Lee and I talked for a few minutes about the end of 2012 and the beginning of the New Year. His resolutions for 2013 were minor, simple, and straightforward – (work harder on my math homework) – as they should be for a 10 year old boy. It was at that point that I realized the day’s hike and our current position was a good analogy for the end of the year and start of the new one. We had covered much ground, we had pushed ourselves, faced adversity and struggled at times. We had found joy in unexpected places and made a friend along the way. Now we sat at a point where we could review what we had done and prepare for what lay ahead. As we began the descent, like the beginning of the New Year, we could carry with us the struggles and adversity of the past or forget them and start anew. So as we walked back down the mountainside, I forgot the difficulty of the past ascent. I enjoyed the view, held hands with Lee, and simply basked in the moment.
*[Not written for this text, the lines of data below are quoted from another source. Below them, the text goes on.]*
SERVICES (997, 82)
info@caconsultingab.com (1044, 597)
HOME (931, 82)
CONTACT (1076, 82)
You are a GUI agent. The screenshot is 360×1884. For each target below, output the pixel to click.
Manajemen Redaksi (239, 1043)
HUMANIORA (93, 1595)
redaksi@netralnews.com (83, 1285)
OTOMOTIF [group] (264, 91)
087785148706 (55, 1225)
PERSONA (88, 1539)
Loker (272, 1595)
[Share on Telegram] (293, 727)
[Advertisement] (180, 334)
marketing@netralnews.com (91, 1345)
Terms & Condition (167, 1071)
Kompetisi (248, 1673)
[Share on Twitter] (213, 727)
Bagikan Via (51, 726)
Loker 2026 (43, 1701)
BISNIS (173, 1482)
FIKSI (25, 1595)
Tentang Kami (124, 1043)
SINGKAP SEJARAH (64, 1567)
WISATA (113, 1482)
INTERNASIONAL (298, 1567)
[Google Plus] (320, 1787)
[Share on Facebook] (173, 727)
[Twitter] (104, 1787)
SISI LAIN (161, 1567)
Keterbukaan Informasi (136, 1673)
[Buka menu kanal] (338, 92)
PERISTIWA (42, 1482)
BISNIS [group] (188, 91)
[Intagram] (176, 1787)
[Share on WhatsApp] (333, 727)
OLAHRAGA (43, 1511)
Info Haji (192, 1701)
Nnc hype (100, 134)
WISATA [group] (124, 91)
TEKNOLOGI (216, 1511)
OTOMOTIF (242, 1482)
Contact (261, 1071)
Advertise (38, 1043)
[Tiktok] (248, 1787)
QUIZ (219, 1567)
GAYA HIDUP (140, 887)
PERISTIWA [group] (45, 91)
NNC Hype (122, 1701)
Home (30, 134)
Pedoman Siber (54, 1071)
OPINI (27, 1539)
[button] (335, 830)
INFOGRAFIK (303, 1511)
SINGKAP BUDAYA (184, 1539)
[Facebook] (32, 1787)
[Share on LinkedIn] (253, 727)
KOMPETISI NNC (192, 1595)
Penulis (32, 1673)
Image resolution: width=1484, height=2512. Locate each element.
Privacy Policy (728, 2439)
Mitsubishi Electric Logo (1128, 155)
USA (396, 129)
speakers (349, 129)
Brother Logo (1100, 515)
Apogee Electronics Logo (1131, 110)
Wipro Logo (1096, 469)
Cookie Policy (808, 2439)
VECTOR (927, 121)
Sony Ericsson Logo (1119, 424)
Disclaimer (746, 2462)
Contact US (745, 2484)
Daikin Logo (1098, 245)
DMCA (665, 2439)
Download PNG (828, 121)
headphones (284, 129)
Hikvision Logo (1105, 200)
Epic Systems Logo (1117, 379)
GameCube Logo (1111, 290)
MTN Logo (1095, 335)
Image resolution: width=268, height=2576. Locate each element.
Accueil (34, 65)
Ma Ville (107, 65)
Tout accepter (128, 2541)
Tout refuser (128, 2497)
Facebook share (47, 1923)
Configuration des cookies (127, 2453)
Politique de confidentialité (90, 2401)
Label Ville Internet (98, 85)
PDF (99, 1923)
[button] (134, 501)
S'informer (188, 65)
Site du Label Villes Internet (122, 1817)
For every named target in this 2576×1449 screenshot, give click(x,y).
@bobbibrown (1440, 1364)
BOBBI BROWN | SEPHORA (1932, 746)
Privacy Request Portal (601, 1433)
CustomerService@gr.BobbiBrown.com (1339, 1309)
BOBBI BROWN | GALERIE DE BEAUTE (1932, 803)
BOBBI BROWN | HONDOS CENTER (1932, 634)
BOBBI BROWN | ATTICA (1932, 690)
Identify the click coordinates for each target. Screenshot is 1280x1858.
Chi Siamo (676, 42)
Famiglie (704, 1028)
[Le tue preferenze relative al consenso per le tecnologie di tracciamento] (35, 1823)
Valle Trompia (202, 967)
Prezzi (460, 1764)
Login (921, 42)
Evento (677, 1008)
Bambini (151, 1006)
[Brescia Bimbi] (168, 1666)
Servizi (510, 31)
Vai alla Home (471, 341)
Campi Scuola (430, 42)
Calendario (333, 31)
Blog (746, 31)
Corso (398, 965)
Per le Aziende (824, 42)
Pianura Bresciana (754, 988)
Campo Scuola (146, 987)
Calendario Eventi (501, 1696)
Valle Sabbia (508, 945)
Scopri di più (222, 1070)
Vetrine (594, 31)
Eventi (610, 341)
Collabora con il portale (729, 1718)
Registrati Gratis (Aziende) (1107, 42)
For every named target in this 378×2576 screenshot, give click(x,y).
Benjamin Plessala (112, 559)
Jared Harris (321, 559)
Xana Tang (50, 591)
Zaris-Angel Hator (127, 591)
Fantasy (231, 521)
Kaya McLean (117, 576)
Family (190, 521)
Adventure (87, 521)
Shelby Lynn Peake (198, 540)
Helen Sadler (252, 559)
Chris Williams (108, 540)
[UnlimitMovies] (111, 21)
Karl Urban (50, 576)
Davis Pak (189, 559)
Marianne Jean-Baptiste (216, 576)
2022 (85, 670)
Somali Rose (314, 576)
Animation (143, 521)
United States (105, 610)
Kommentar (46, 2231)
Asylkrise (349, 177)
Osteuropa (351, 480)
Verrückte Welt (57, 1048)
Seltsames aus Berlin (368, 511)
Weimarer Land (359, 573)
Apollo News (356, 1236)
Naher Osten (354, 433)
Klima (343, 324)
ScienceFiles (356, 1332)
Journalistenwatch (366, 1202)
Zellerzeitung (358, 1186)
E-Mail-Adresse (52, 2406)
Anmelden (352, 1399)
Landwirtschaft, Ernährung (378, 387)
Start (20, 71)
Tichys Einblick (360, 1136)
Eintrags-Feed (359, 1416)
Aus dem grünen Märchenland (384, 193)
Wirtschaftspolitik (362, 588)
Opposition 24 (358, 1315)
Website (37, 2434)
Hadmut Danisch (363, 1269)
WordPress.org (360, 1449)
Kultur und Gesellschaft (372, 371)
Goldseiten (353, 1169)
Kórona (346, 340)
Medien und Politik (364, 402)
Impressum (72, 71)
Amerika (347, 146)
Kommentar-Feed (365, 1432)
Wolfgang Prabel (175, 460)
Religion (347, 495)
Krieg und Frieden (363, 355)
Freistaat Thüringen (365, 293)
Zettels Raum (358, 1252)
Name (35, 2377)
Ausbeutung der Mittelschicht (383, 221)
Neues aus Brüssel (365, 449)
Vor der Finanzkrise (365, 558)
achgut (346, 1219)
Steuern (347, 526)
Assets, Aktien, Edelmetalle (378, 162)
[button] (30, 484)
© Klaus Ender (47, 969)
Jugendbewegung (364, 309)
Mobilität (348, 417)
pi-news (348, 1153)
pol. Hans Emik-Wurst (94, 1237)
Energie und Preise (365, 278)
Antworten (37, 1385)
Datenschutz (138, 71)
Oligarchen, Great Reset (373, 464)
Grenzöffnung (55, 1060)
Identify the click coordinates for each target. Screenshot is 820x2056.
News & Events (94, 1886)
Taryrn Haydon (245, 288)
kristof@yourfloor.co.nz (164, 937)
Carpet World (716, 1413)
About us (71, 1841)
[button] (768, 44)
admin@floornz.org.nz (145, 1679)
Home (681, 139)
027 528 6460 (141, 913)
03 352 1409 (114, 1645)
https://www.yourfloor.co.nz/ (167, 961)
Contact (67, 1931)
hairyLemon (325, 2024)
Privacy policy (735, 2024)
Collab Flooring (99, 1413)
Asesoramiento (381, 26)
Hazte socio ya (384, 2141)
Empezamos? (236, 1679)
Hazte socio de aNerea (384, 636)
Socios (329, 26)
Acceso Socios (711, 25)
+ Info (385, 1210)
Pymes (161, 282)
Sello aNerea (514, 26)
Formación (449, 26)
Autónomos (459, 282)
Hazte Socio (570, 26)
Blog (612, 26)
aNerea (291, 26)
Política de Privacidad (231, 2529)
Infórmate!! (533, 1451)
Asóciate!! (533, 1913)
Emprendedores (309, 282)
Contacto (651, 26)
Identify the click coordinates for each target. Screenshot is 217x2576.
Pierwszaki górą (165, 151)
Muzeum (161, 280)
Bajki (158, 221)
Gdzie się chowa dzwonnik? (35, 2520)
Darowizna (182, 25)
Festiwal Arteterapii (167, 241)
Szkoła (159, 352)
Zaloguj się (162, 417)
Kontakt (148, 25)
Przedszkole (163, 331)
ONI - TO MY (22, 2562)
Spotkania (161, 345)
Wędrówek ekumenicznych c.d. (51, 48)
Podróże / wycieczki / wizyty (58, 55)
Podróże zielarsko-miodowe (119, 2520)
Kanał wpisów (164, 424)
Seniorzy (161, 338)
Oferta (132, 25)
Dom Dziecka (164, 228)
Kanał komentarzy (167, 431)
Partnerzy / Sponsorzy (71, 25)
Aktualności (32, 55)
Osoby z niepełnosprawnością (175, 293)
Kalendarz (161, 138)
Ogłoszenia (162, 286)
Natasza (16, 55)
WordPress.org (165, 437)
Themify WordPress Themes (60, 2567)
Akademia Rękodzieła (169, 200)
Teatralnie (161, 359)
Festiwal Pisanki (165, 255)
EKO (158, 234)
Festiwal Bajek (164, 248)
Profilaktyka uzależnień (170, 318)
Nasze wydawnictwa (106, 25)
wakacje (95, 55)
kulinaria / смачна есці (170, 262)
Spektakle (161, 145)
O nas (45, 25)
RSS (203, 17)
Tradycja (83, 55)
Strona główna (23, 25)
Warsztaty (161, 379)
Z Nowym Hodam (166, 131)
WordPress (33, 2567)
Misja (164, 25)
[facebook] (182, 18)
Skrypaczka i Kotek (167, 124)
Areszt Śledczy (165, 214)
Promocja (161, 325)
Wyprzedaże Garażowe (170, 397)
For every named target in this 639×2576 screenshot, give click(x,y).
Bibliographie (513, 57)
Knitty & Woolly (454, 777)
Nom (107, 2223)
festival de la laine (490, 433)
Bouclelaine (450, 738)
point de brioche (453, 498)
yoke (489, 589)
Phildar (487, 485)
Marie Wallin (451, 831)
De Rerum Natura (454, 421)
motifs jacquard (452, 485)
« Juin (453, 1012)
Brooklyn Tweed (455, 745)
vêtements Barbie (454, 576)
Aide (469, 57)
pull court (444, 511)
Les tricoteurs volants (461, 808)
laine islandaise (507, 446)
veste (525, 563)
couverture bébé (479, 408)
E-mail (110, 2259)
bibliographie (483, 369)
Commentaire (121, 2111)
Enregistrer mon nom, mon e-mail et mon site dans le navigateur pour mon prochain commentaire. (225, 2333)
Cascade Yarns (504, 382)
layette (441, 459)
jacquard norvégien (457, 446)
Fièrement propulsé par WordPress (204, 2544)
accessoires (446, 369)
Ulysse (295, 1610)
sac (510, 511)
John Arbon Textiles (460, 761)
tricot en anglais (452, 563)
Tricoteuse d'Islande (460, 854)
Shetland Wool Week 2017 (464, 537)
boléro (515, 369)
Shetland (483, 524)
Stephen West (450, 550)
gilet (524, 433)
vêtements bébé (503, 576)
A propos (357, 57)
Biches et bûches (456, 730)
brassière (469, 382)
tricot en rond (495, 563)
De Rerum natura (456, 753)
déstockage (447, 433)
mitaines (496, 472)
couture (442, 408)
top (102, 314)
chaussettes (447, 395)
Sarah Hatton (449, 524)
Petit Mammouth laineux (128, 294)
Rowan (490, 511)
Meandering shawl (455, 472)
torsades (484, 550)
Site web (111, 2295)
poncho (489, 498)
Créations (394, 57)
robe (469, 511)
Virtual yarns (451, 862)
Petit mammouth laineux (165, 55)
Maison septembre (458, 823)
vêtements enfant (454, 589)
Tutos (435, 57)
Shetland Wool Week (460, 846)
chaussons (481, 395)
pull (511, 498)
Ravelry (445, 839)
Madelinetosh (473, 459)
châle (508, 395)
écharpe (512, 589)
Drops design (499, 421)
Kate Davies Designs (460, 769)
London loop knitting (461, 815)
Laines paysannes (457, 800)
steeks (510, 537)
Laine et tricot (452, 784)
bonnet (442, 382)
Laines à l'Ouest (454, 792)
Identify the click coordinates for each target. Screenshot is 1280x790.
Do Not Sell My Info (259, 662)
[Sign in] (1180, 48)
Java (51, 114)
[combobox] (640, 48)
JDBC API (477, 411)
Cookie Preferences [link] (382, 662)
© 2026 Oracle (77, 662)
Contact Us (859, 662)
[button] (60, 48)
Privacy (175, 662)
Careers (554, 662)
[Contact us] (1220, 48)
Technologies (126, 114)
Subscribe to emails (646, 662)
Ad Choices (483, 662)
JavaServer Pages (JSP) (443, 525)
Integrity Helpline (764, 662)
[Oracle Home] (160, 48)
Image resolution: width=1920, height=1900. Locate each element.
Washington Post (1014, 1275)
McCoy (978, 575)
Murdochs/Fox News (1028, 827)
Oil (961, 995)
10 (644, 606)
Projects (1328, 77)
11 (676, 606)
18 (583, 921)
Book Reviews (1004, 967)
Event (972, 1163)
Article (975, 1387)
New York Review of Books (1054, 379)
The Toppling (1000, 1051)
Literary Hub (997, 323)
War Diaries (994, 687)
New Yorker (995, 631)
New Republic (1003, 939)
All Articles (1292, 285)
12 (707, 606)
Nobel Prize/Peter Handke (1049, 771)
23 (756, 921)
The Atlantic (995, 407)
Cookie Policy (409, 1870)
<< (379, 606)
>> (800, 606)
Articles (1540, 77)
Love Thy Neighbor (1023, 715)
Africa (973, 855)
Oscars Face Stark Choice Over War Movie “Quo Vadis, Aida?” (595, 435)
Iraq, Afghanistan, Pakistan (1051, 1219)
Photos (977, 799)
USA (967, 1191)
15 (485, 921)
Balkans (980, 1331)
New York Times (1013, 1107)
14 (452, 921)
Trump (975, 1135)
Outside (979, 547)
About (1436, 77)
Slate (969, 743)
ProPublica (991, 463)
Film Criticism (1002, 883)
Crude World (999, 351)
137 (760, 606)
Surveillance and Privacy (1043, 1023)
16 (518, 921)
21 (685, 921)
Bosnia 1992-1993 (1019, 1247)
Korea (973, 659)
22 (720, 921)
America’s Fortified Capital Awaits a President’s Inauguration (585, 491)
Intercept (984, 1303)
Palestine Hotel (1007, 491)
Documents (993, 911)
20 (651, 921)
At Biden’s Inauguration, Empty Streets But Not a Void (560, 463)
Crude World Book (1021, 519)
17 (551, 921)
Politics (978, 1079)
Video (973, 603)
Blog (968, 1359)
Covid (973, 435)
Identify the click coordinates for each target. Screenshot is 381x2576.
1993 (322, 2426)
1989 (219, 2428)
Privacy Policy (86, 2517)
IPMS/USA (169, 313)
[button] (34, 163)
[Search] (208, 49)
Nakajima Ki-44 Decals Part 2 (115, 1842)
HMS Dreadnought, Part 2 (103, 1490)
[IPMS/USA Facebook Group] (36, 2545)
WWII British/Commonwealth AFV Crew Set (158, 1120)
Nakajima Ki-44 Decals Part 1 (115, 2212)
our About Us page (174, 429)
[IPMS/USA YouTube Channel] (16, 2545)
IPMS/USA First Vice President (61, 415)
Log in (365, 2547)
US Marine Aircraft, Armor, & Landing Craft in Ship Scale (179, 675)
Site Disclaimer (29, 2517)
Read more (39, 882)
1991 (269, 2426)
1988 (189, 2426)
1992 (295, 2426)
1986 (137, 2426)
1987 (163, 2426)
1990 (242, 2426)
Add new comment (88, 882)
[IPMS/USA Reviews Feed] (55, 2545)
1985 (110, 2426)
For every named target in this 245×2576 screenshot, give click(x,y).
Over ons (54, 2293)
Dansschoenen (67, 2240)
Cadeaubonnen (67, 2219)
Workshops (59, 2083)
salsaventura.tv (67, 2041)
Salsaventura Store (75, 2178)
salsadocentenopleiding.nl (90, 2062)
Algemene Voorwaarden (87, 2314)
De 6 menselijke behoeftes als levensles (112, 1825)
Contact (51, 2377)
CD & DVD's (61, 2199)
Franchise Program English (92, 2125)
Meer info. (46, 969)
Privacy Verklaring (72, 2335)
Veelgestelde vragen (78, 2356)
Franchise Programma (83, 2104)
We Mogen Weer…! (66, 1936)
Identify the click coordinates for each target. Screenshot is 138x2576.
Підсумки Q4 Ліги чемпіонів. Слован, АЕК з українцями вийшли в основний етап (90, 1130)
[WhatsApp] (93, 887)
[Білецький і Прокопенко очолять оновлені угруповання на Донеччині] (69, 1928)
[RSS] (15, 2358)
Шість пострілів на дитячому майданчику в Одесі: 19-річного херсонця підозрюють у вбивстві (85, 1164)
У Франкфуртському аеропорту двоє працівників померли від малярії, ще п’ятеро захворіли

The clouds moved away and gave us some great views. The monkeys chattered as we walked by. Before we knew it we were back to the starting point. Our trek was over. Lee said it was harder than hiking in the Grand Canyon or at Machu Picchu. I had to agree. I don’t know if it was the holiness of the site, the fact that it was the last day of the year or just my state of mind after 5 months on the road and 2 weeks in Bali – but this hike was especially meaningful to me. It was a poignant and memorable end to 2012, and a great starting point for 2013.
Happy New Year. May 2013 be a refreshing downhill walk, with great views, for you with your loved ones.